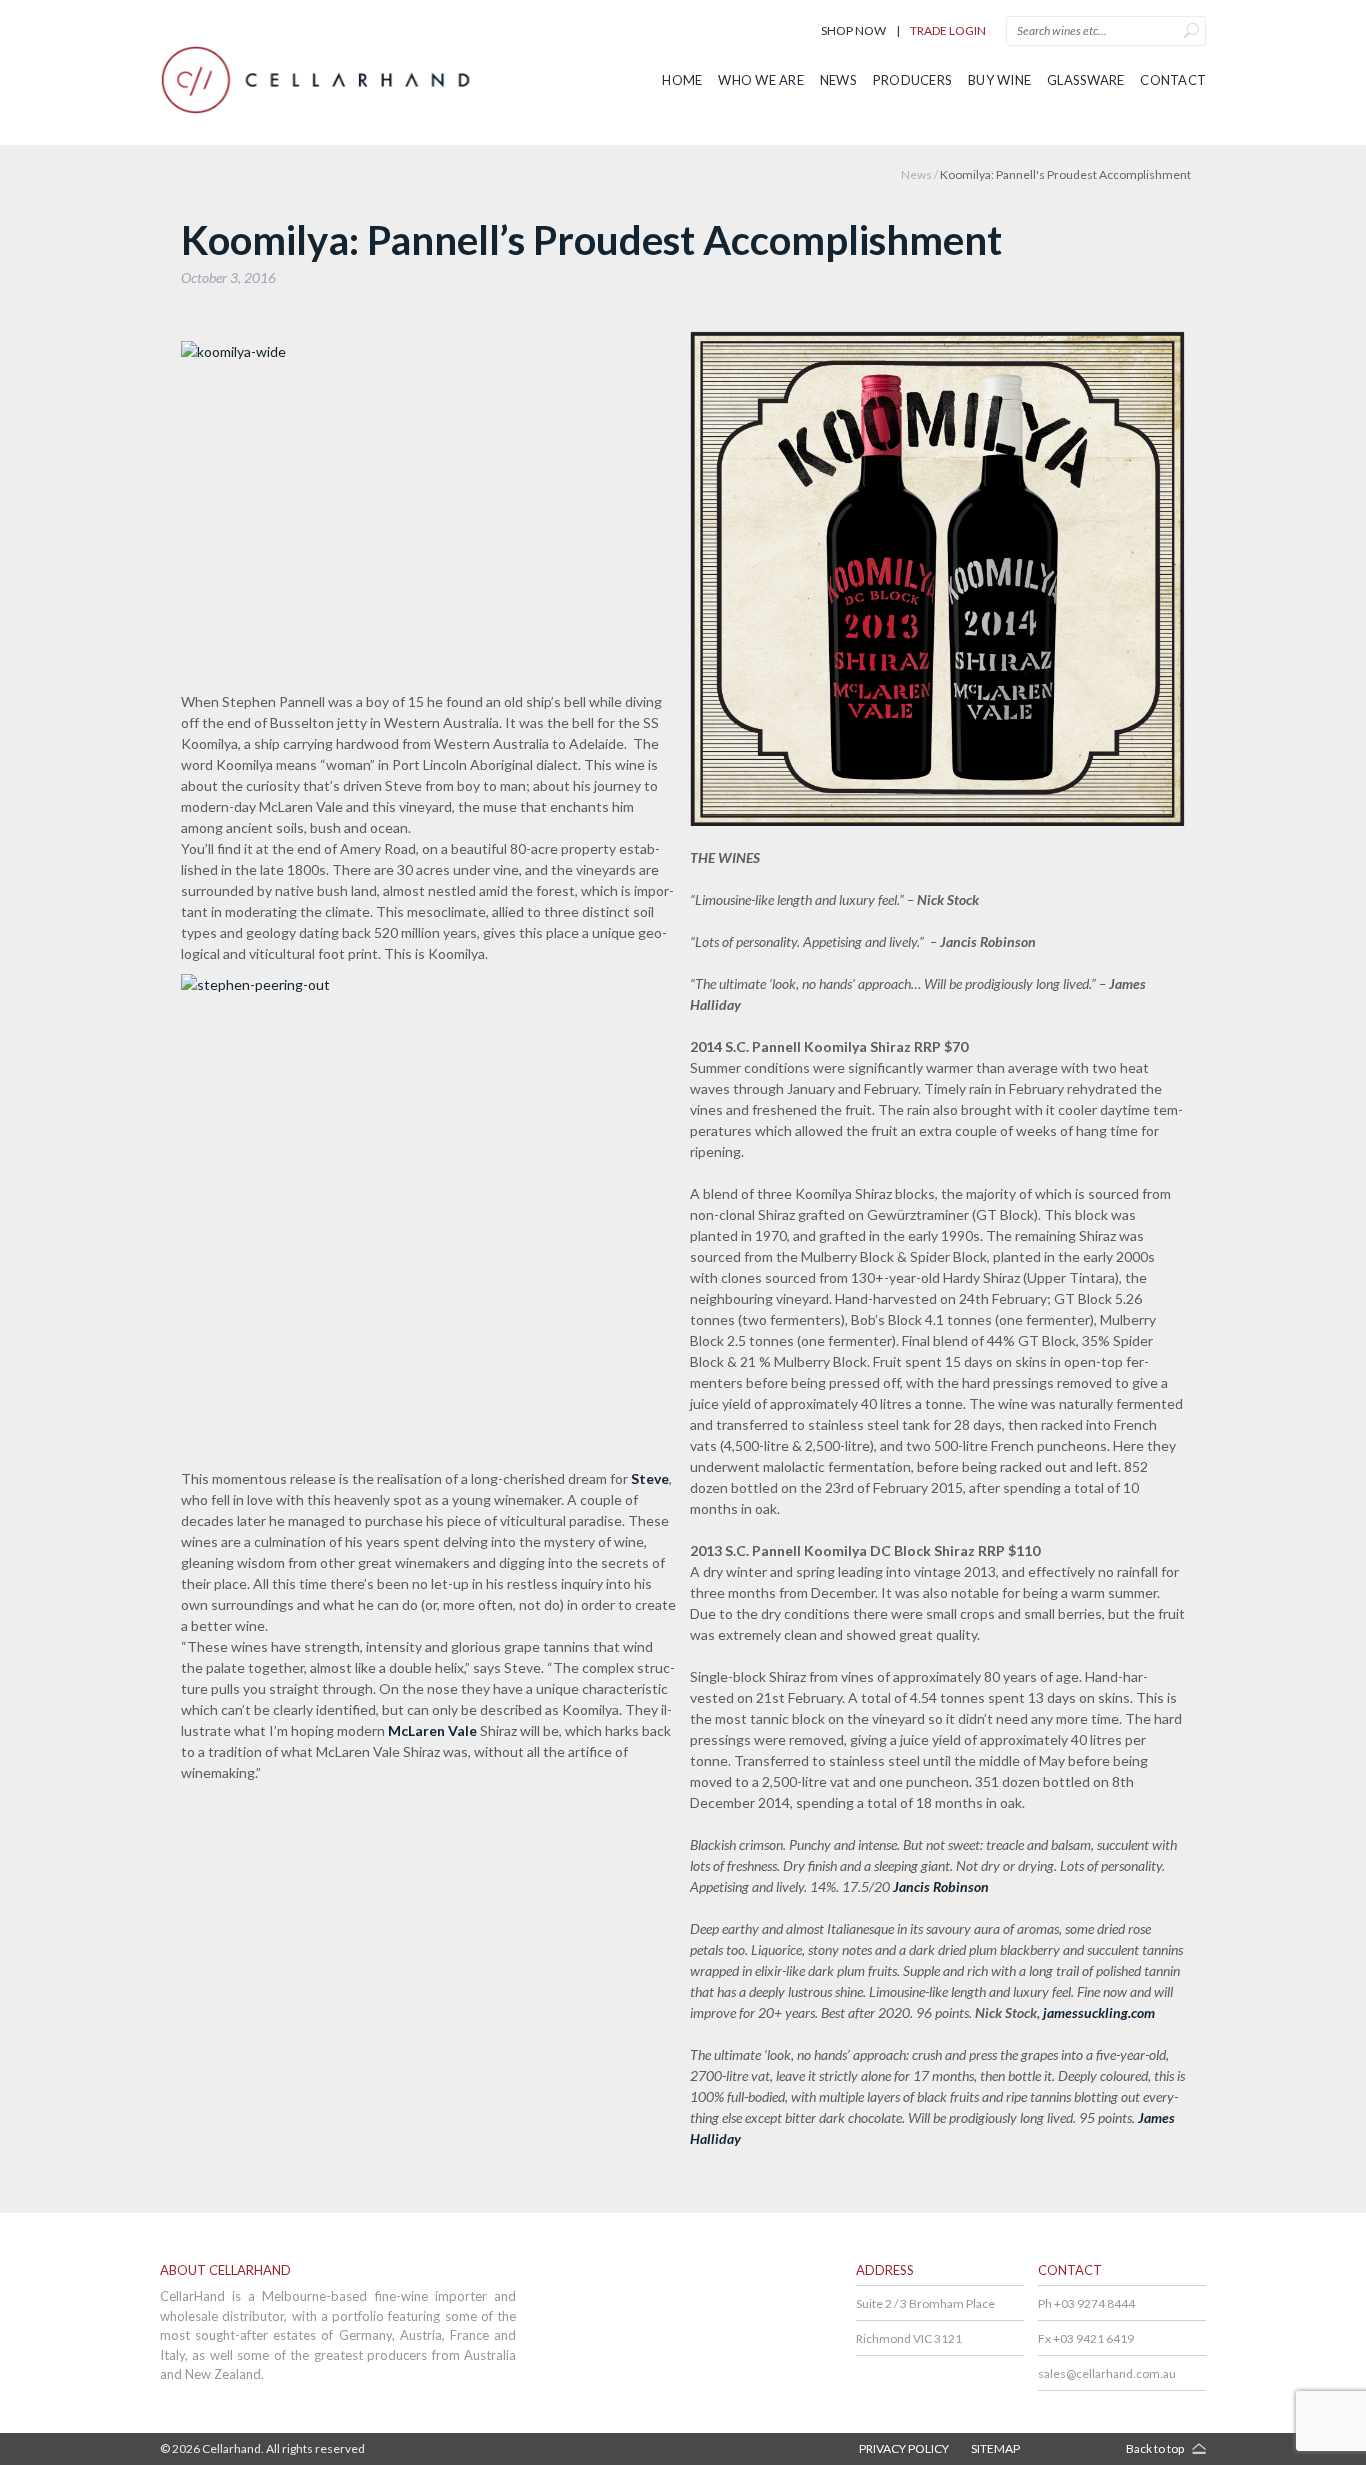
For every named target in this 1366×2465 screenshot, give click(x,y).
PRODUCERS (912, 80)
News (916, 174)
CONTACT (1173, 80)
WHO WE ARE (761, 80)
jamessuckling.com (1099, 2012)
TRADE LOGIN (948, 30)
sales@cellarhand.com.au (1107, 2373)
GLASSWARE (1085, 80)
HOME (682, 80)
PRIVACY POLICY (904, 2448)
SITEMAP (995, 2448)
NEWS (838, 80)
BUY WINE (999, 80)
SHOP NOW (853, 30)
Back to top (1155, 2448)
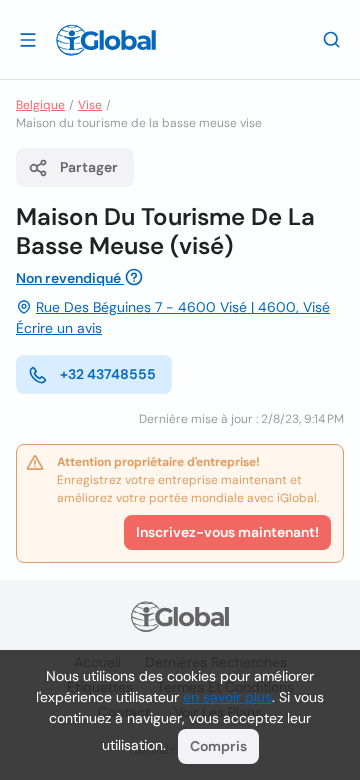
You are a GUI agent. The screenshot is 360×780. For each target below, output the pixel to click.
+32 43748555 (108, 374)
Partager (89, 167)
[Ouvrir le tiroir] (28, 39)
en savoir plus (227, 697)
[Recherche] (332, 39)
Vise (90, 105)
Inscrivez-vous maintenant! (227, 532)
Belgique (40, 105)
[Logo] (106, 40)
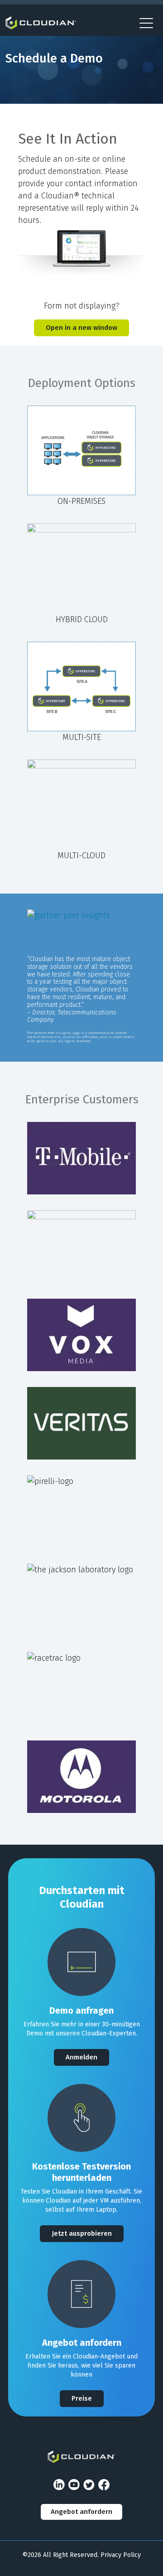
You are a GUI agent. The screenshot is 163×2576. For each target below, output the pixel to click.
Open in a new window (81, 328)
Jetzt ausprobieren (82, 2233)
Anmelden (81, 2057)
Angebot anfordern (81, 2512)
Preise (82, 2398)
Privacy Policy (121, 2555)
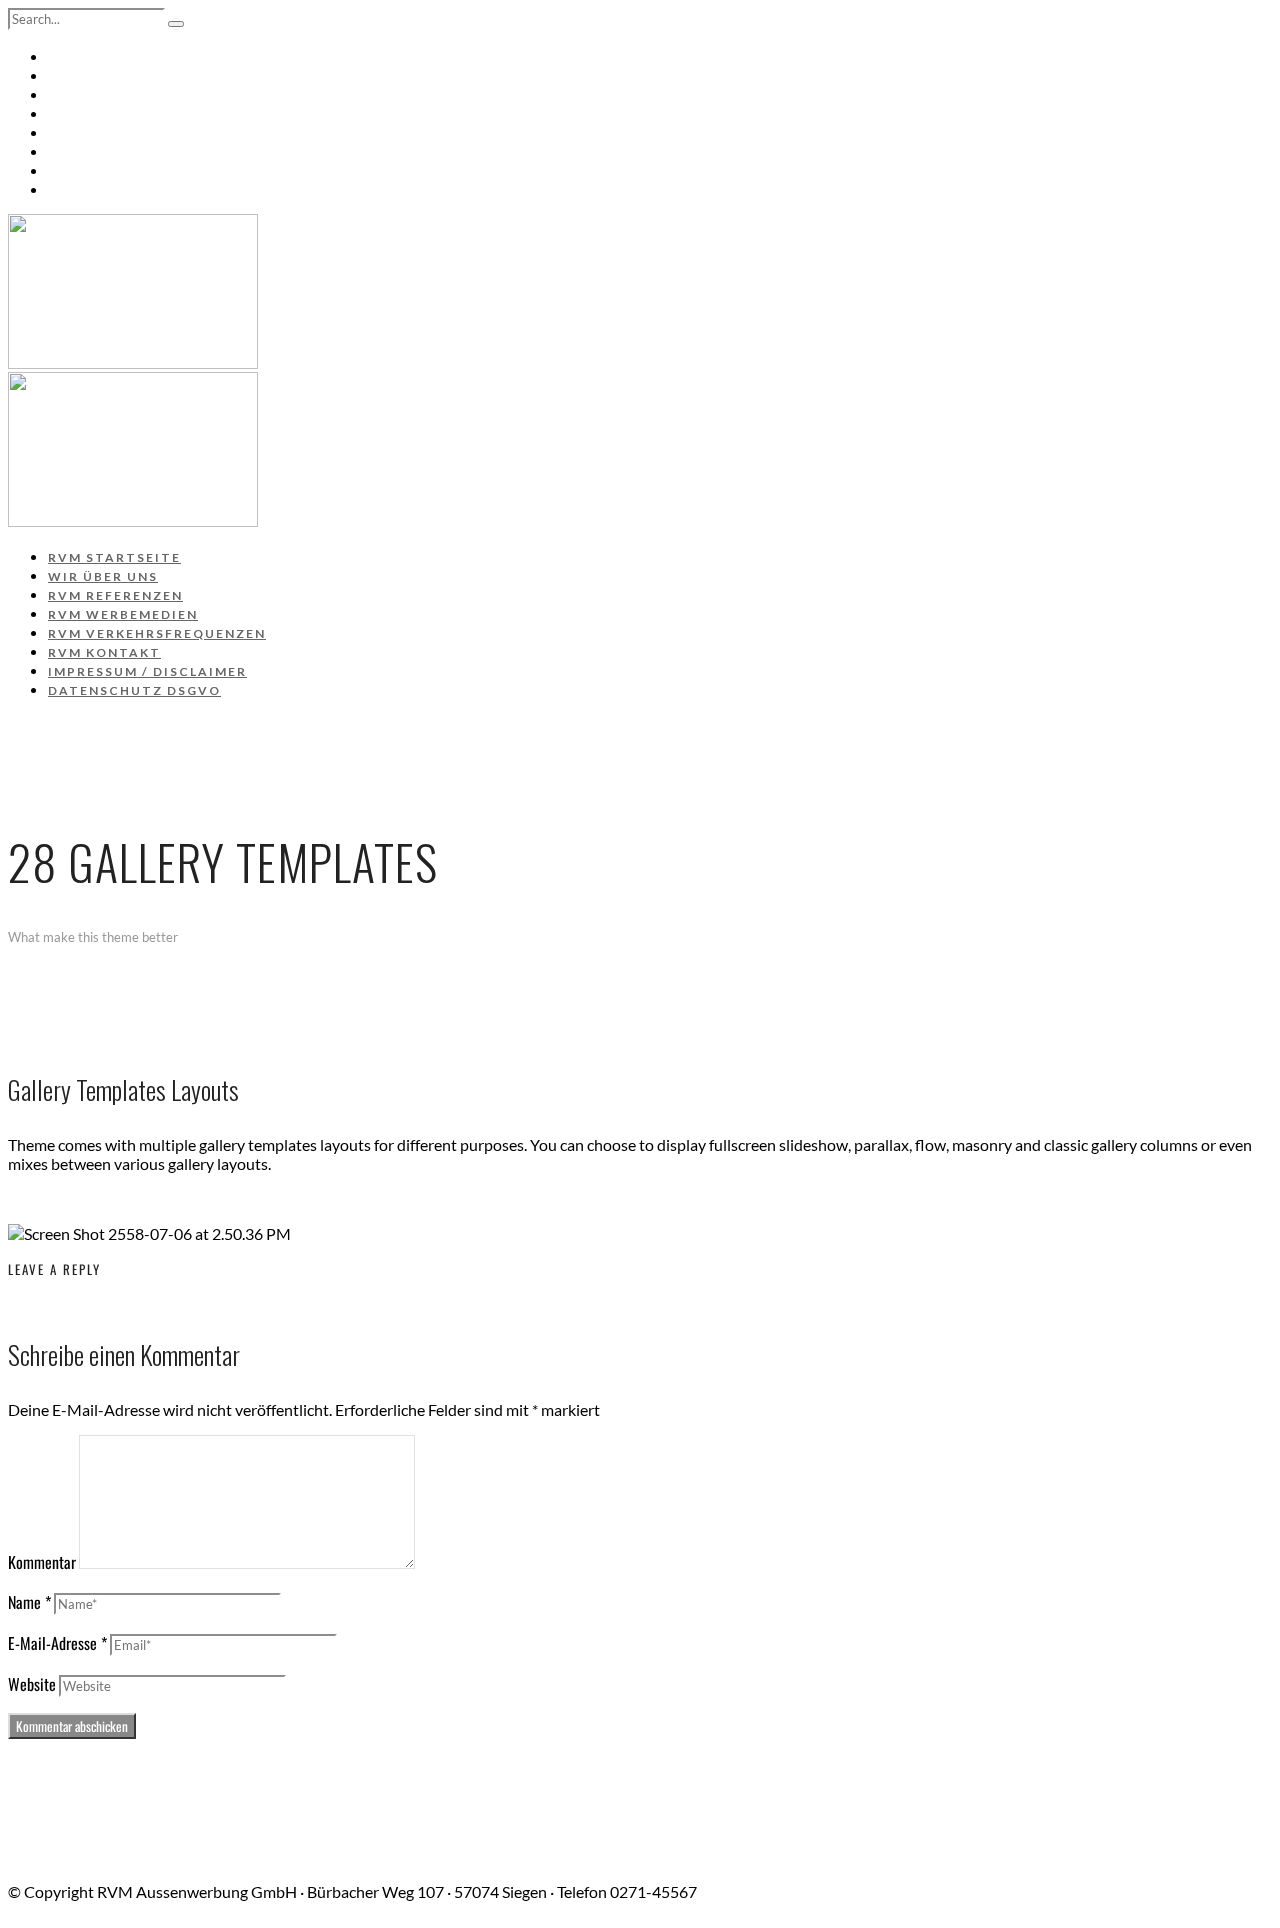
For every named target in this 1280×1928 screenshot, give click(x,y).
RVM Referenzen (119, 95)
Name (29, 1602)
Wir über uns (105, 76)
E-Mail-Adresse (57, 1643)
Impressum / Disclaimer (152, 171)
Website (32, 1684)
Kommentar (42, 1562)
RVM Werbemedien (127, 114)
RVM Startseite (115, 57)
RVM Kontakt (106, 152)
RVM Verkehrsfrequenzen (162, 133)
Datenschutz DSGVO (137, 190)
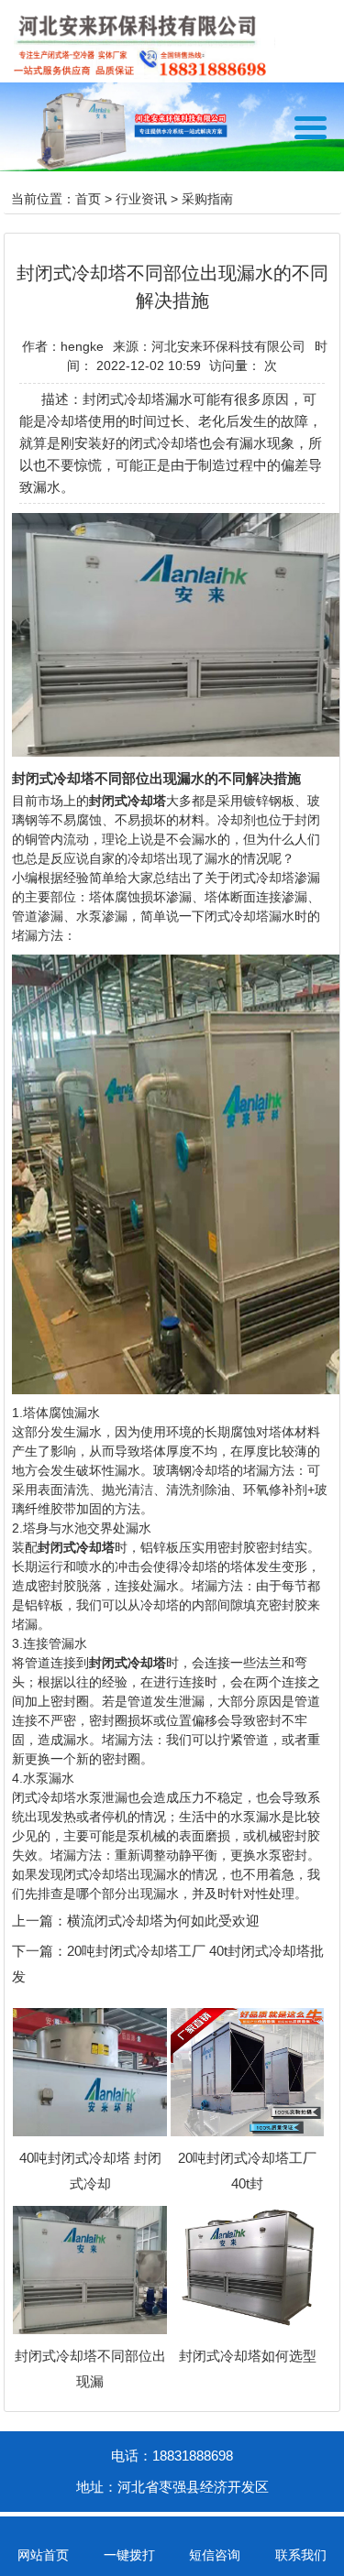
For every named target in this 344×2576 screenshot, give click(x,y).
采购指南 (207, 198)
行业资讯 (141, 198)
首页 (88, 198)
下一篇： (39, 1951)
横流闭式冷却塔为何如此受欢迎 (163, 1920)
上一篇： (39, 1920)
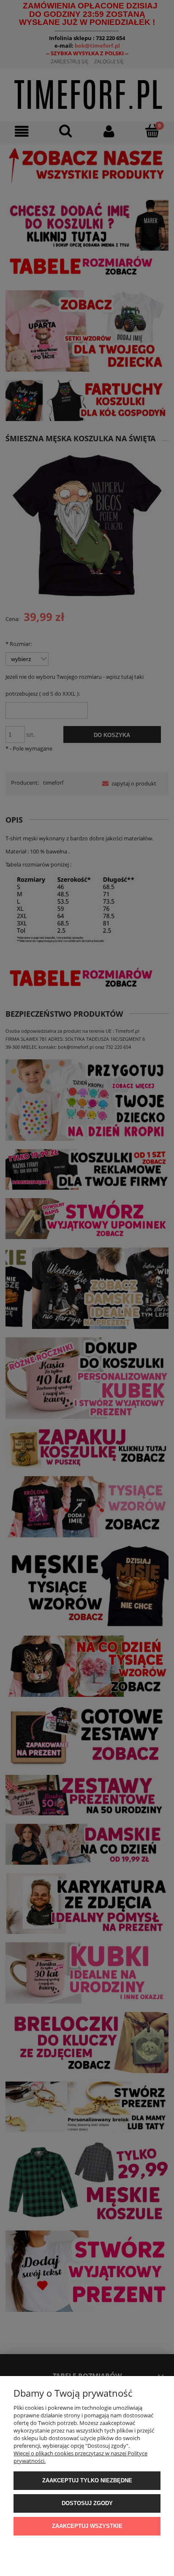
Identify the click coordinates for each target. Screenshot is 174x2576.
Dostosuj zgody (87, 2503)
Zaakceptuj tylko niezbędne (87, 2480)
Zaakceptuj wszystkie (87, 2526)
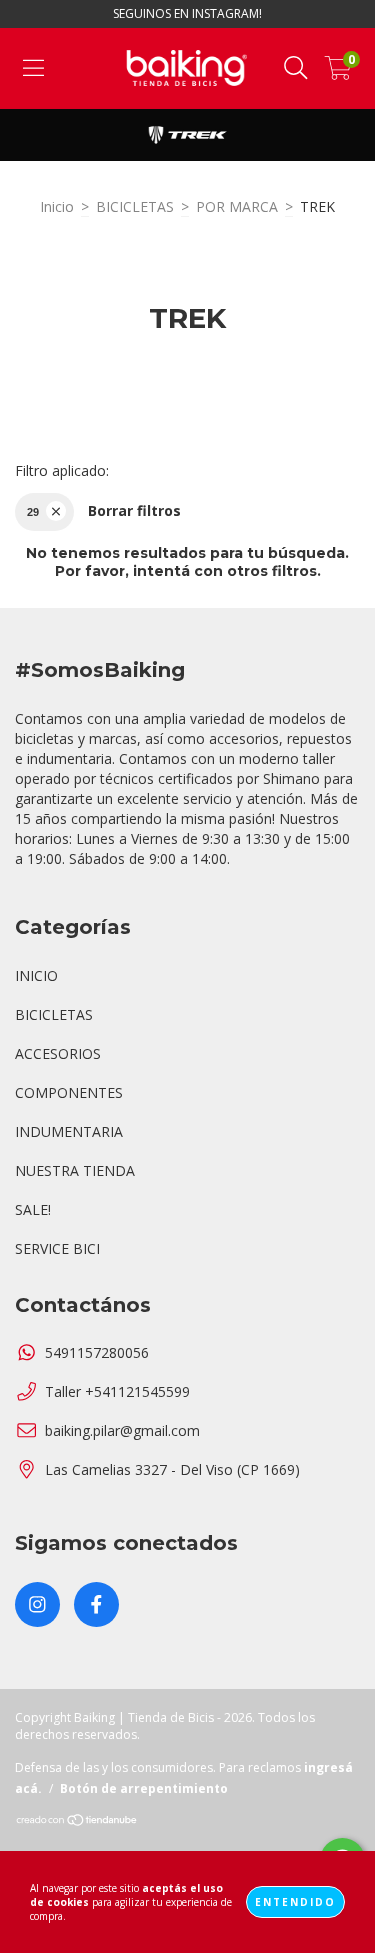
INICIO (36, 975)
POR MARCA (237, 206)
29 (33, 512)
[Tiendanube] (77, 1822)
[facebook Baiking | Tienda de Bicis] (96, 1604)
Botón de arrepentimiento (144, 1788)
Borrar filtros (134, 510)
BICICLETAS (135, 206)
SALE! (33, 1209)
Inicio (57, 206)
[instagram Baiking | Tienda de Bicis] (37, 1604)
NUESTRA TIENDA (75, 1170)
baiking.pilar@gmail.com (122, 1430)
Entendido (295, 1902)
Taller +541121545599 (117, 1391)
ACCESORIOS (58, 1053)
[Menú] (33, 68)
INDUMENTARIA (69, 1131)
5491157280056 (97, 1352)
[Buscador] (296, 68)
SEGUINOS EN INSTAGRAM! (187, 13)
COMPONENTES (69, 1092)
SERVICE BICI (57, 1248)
○ ○ ○ ○ ○
Everything in the data except the pictures must appear in your answer unchanged.

- [Exercise result]
For every named target in this 1366×2465 screenshot, give click(x,y).
PRODUCERS (912, 80)
News (916, 174)
CONTACT (1173, 80)
WHO WE ARE (761, 80)
jamessuckling.com (1099, 2012)
TRADE LOGIN (948, 30)
sales@cellarhand.com.au (1107, 2373)
GLASSWARE (1085, 80)
HOME (682, 80)
PRIVACY POLICY (904, 2448)
SITEMAP (995, 2448)
NEWS (838, 80)
BUY WINE (999, 80)
SHOP NOW (853, 30)
Back to top (1155, 2448)
You are a GUI agent. The screenshot is 360×780. For each target below, output the pixel to click.
+32 43748555 (108, 374)
Partager (89, 167)
[Ouvrir le tiroir] (28, 39)
en savoir plus (227, 697)
[Recherche] (332, 39)
Vise (90, 105)
Inscrivez-vous maintenant! (227, 532)
Belgique (40, 105)
[Logo] (106, 40)
You are a GUI agent. The screenshot is 163×2576. For each target below, output the pixel to click.
Open in a new window (81, 328)
Jetzt ausprobieren (82, 2233)
Anmelden (81, 2057)
Angebot anfordern (81, 2512)
Preise (82, 2398)
Privacy Policy (121, 2555)
For every named target in this 1280×1928 screenshot, give click(x,y).
RVM Referenzen (119, 95)
Name (29, 1602)
Wir über uns (105, 76)
E-Mail-Adresse (57, 1643)
Impressum / Disclaimer (152, 171)
Website (32, 1684)
Kommentar (42, 1562)
RVM Werbemedien (127, 114)
RVM Startseite (115, 57)
RVM Kontakt (106, 152)
RVM Verkehrsfrequenzen (162, 133)
Datenschutz DSGVO (137, 190)
For every named target in this 344×2576 screenshot, give click(x,y).
采购指南 (207, 198)
行业资讯 (141, 198)
首页 (88, 198)
下一篇： (39, 1951)
横流闭式冷却塔为何如此受欢迎 (163, 1920)
上一篇： (39, 1920)
Identify the click coordinates for each target. Screenshot is 174x2576.
Dostosuj zgody (87, 2503)
Zaakceptuj tylko niezbędne (87, 2480)
Zaakceptuj wszystkie (87, 2526)
INICIO (36, 975)
POR MARCA (237, 206)
29 (33, 512)
[Tiendanube] (77, 1822)
[facebook Baiking | Tienda de Bicis] (96, 1604)
Botón de arrepentimiento (144, 1788)
Borrar filtros (134, 510)
BICICLETAS (135, 206)
SALE! (33, 1209)
Inicio (57, 206)
[instagram Baiking | Tienda de Bicis] (37, 1604)
NUESTRA TIENDA (75, 1170)
baiking.pilar@gmail.com (122, 1430)
Entendido (295, 1902)
Taller +541121545599 (117, 1391)
ACCESORIOS (58, 1053)
[Menú] (33, 68)
INDUMENTARIA (69, 1131)
5491157280056 (97, 1352)
[Buscador] (296, 68)
SEGUINOS EN INSTAGRAM! (187, 13)
COMPONENTES (69, 1092)
SERVICE BICI (57, 1248)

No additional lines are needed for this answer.